Photo/Write MARUYAMA


 

今だけではなく、未来でも語れる一枚を。

 

 

「写真にすると、より成長を感じる。」そんな言葉を、写真を見た後よく耳にします。
そんな時、私の撮った写真もいつかは必ず過去となり、こんな時もあったよね…と語ってくれるのだろうか?それなら、その写真の中にも、より具体的なストーリーを作り、形として残したいと思いました。

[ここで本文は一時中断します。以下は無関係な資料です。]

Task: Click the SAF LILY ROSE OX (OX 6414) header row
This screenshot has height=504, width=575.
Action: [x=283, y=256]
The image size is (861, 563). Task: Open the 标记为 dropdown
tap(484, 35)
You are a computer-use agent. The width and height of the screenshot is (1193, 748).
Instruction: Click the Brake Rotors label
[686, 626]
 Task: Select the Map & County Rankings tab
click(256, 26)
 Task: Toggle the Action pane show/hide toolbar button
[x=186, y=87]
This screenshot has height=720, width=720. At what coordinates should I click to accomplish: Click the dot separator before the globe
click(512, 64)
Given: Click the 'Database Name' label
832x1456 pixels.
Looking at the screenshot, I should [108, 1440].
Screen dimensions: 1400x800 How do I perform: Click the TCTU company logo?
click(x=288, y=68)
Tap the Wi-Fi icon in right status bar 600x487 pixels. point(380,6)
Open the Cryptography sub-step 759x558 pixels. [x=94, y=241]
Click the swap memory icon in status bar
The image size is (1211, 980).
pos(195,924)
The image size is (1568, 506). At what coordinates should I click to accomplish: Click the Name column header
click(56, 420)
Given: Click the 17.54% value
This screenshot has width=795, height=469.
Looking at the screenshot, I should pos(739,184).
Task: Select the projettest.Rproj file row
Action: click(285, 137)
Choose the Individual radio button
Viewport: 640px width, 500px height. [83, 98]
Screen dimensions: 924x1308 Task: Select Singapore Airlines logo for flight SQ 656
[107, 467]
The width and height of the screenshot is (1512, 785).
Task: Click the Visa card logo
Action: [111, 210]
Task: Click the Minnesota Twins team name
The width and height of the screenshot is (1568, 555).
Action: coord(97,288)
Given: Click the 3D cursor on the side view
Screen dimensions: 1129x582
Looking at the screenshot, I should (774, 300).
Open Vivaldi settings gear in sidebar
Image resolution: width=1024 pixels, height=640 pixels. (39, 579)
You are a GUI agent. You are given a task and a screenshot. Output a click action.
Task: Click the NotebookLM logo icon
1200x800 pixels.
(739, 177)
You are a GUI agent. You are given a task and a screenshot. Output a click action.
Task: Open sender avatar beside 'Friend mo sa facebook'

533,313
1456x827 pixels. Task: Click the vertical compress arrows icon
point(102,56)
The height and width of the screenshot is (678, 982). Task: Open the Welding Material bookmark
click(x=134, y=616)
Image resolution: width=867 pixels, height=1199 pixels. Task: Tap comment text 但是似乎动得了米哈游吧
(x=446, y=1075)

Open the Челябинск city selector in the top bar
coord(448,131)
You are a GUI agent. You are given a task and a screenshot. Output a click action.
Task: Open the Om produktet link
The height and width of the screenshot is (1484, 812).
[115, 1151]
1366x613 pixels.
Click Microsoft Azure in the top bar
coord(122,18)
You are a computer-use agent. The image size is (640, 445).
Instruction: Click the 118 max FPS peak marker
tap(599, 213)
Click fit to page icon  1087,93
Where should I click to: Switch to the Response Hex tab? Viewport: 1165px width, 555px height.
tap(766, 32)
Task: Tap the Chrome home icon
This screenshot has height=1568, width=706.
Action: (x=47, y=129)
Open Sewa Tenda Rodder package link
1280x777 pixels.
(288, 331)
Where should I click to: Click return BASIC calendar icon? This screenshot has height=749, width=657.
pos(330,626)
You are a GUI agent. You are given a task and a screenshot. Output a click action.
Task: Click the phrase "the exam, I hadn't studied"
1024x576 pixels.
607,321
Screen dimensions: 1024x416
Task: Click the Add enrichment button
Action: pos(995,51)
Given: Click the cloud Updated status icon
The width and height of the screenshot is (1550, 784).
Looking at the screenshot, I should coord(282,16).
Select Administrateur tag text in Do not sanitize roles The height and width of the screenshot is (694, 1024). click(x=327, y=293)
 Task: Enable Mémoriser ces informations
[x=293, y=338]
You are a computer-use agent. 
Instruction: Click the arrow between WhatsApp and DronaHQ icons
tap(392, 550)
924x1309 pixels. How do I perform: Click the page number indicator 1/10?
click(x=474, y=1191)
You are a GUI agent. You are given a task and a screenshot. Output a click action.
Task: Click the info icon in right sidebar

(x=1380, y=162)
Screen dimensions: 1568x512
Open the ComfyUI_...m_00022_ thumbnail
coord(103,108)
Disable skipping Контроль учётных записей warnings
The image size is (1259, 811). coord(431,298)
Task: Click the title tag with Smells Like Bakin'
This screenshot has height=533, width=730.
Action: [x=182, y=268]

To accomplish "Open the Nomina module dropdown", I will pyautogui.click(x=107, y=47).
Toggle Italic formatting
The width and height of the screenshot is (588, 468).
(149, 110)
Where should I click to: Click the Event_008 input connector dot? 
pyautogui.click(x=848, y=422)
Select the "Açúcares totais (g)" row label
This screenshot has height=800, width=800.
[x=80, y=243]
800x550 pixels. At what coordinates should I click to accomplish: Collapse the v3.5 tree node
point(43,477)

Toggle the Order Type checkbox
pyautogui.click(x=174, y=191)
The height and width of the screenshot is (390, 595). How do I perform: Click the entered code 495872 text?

例えば、ライフスタジオでは赤ちゃんのお着替え写真を撮影したりします。
それは、今は当たり前に手伝っている「お着替え」と言うものが成長するにつれて、ひとりでできるようになります。だからこそ「今」しかない姿、その瞬間を残したい。とカメラマンは思うのではないでしょうか。

今回、私は「ひも靴」に注目しました。
私が子どもの時は、ひも靴と言えば少し大人になった人が履ける靴だと思っていました。

スタジオで何気なく衣装の小物として、ひも靴を渡す事があります。
そんな時、親御さんに結んでもらう光景をみてこの瞬間なんだかいいなぁ…と思いました。


ある日、1組みのご家族と2年ぶりに再会しました。
当時、3歳だった彼は、もうすぐ6歳に。そしてお兄ちゃんになっていました。
妹を可愛がるそんな彼の姿を見て、成長を感じました。しかし、まだまだ甘えん坊で、懐っこい彼は、私の手を握りこっちで遊ぼう!と声を掛けてくれます。
そんな、お兄ちゃんだけれど、甘えん坊な一面を写真として残したい。と思いました。
そこで、ピンと来たのが「ひも靴」でした。

 

ひも靴を履く彼=お兄ちゃんになった彼の姿


その、ひも靴をママに履かせてもらう=まだまだ甘えん坊な彼の姿


この2面を1枚の写真として形に残したかったのです。

ひも靴を履かせてもらって、嬉しそうにママを見つめる彼。
玄関には、そんな二人を待つ、妹とパパの姿。

ひもを結べたら、みんなでどこに出かけよう。

朝日がまぶしく差し込む、ふじみ野店の玄関。そこで広がる、このご家族だけのストーリー。

いつかこの写真を見返した時、もう1人でひも靴、履けるようになったね。と懐かしく思い出しながら見て頂けたら嬉しいです。

 

今を写す写真。

しかし、その写真は、未来へと繋がっているという事、

何気ない瞬間も、家族の思い出の一ページとなりますように。